┌─ The data

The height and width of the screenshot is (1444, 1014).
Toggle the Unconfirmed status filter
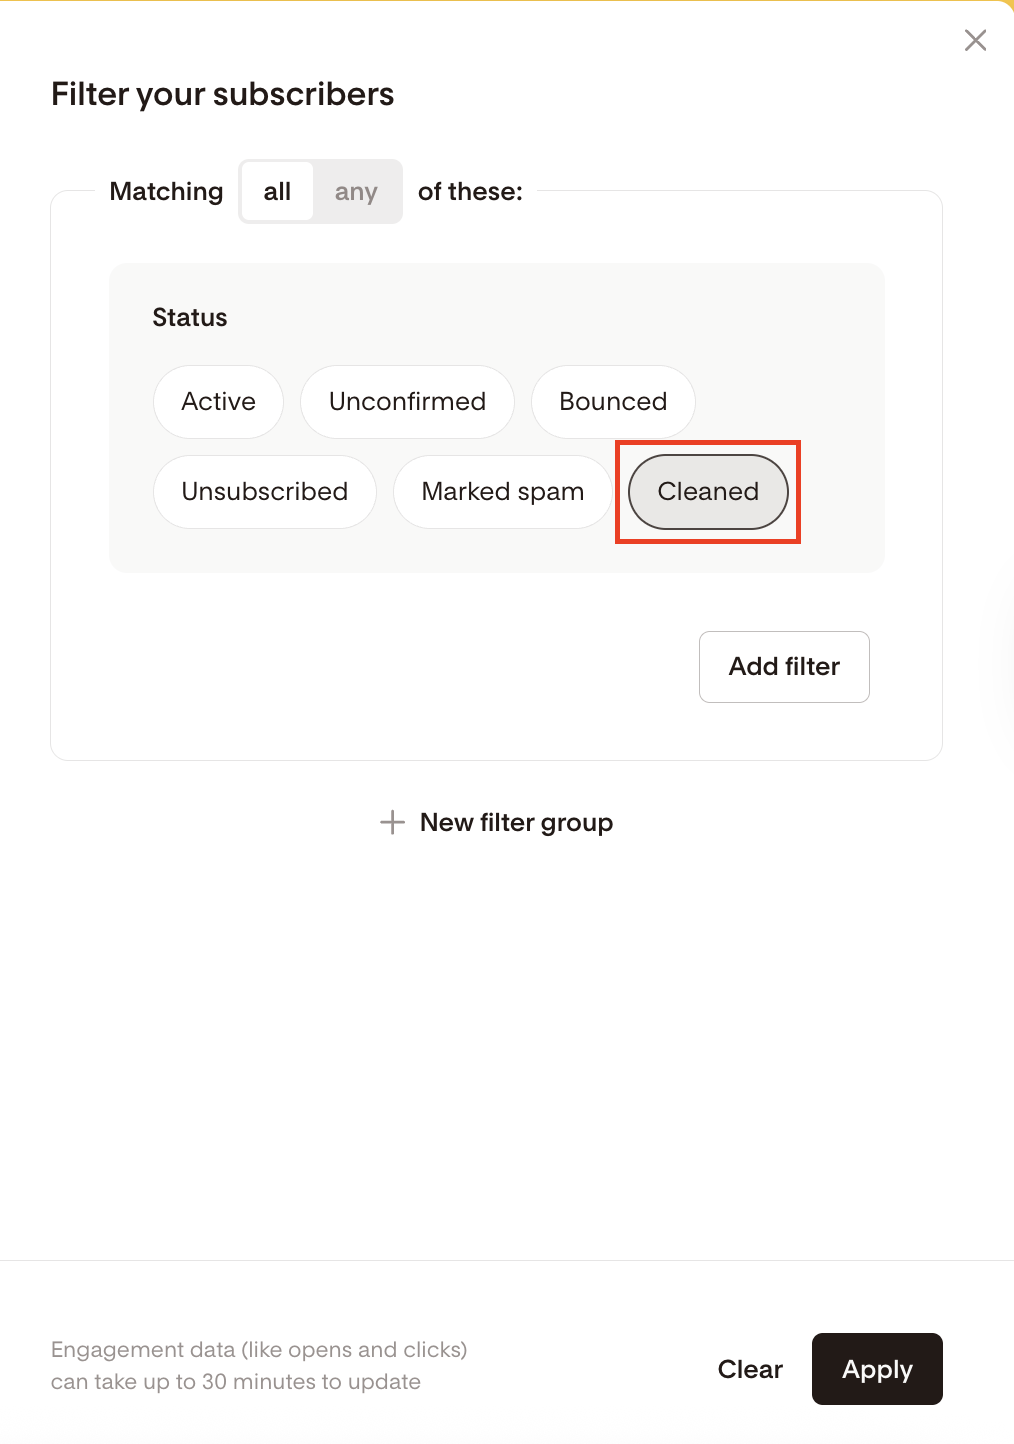[407, 402]
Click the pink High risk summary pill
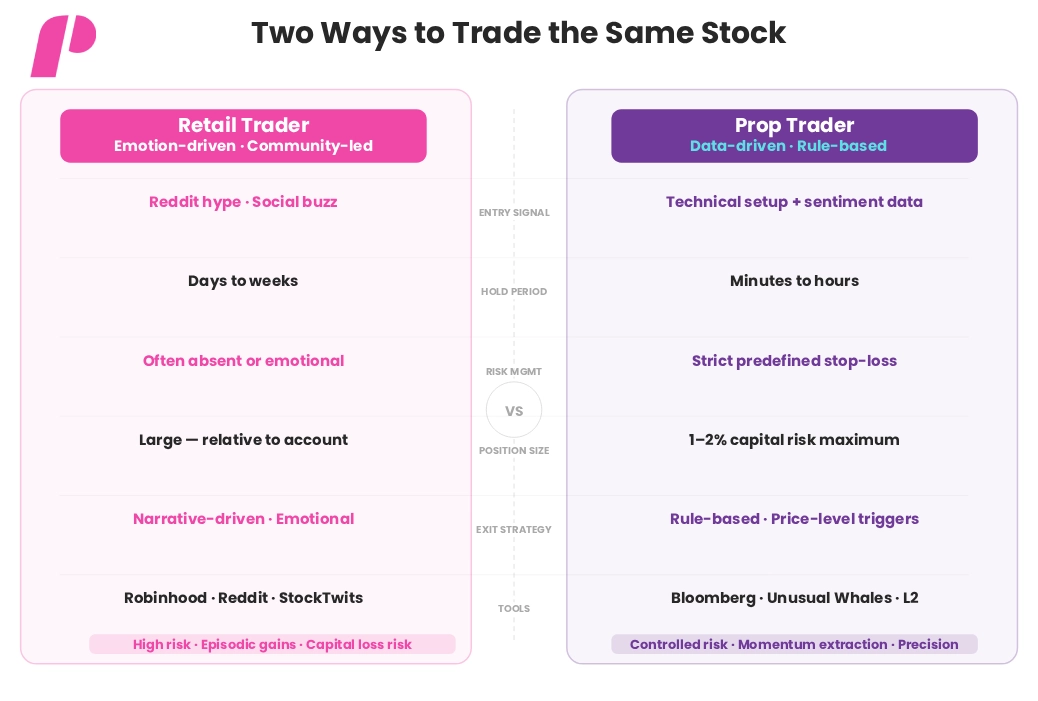Image resolution: width=1038 pixels, height=701 pixels. (272, 644)
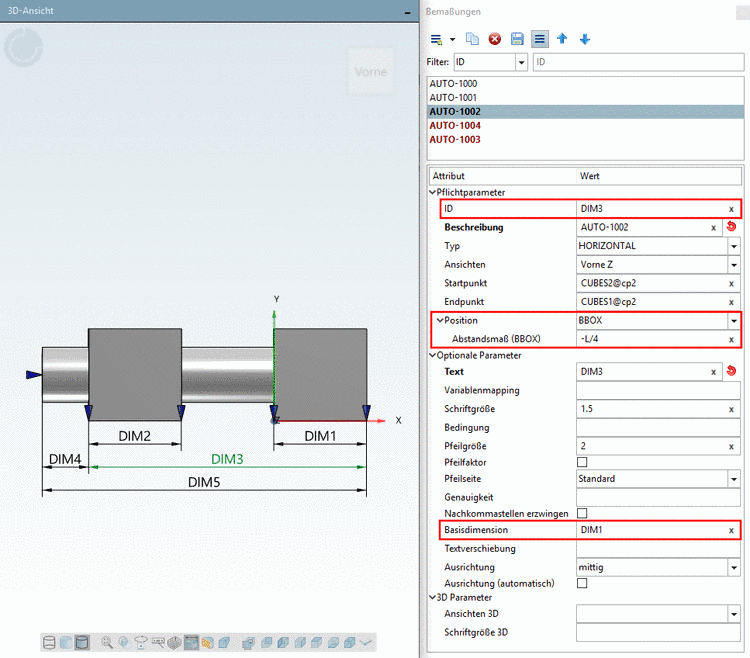Toggle Nachkommastellen erzwingen checkbox
The width and height of the screenshot is (750, 658).
click(582, 513)
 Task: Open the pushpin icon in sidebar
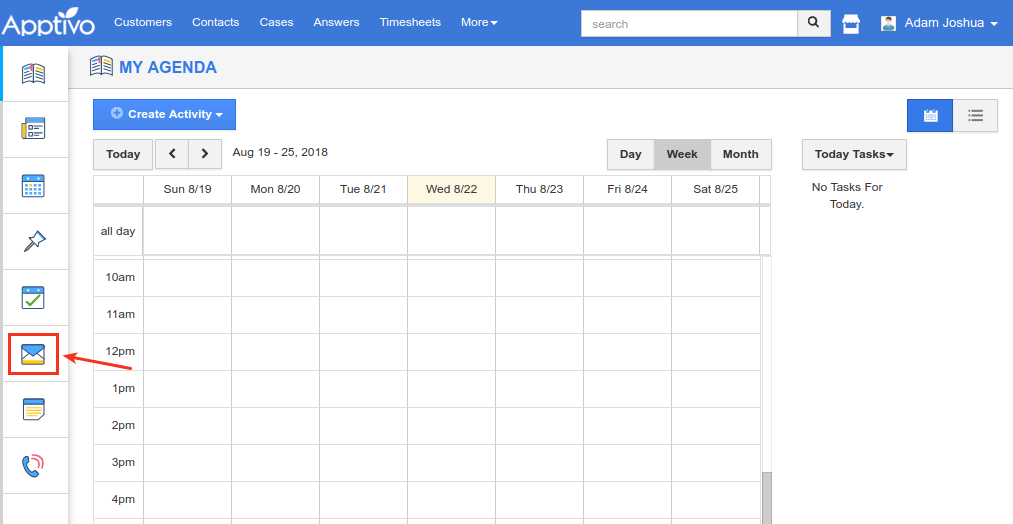pyautogui.click(x=33, y=241)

└─

**What you have to do:**
Word-for-word transcription: the whole listing, with images excluded.

**Solution to this problem:**
The height and width of the screenshot is (1444, 1014).
Toggle the Unconfirmed status filter
[407, 402]
Click the pink High risk summary pill
Image resolution: width=1038 pixels, height=701 pixels. (272, 644)
Toggle Nachkommastellen erzwingen checkbox
The width and height of the screenshot is (750, 658).
click(582, 513)
 Task: Open the pushpin icon in sidebar
pyautogui.click(x=33, y=241)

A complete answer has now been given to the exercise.